Purchaser's representations and warranties contained in this Agreement shall be
true at the date hereof, and at the Closing Date as though made on the Closing
Date.
(b) Performance. Purchaser shall have performed
and complied with all agreements and conditions required by this Agreement to
be performed or complied with by it prior to or on the Closing Date.
(c) Xxxx of Sale. Purchaser shall have executed
and delivered the Xxxx of Sale.
Section 11. Indemnification. Seller, on the one hand, and
Purchaser, on the other hand (the "Indemnitor") shall indemnify, hold harmless,
defend and bear all costs of defending the other party (the "Indemnitee"),
together with its successors and assigns, from, against and with respect to any
and all damage, loss, deficiency, expense (including any reasonable attorney
and accountant fees, legal costs or expenses), action, suit, proceeding,
demand, assessment or judgment to or against the Indemnitee arising out of or
in connection with any breach or violation of, or nonperformance by, the
Indemnitor of any of its representations, warranties, covenants or agreements
contained in this Agreement or in any document, certificate or schedule
required to be furnished pursuant to this Agreement.

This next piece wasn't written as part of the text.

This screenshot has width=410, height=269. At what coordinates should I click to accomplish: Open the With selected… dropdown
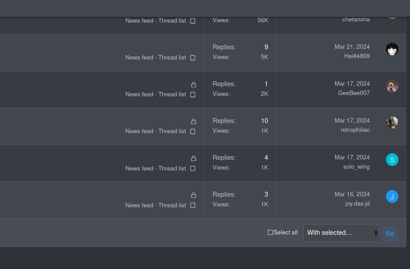(x=341, y=233)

Section 12. Bulk Sales Law. If applicable, the sale and purchase
described in this Agreement will be conducted according to, and in full
compliance with, the requirements of the bulk transfer provisions of the
Uniform Commercial Code as adopted in the State of California. In addition to
its indemnity under Sections 5 and 11, Seller hereby agrees to indemnify and
hold Purchaser harmless from any and all liability to anyone arising from its
failure to comply with the provisions of the bulk transfer provisions of the
Uniform Commercial Code as adopted in the State of California. Such indemnity
shall survive Closing.
Section 13. Assignment. Purchaser may, without the consent of
Seller, assign its rights and delegate its obligations under this Agreement in
writing, to any corporation, limited liability company, partnership,
association, proprietorship or other business entity who acquires all or a
substantial part of the assets of Purchaser in connection with the sale of all
or a substantial part of its business. Upon any such assignment Purchaser
shall be relieved and discharged from any further obligations under this
Agreement. Furthermore, Purchaser may, without the consent of Seller,
collaterally assign its rights under this Agreement to one or more banks,
insurance companies or other financial institution for purposes of financing.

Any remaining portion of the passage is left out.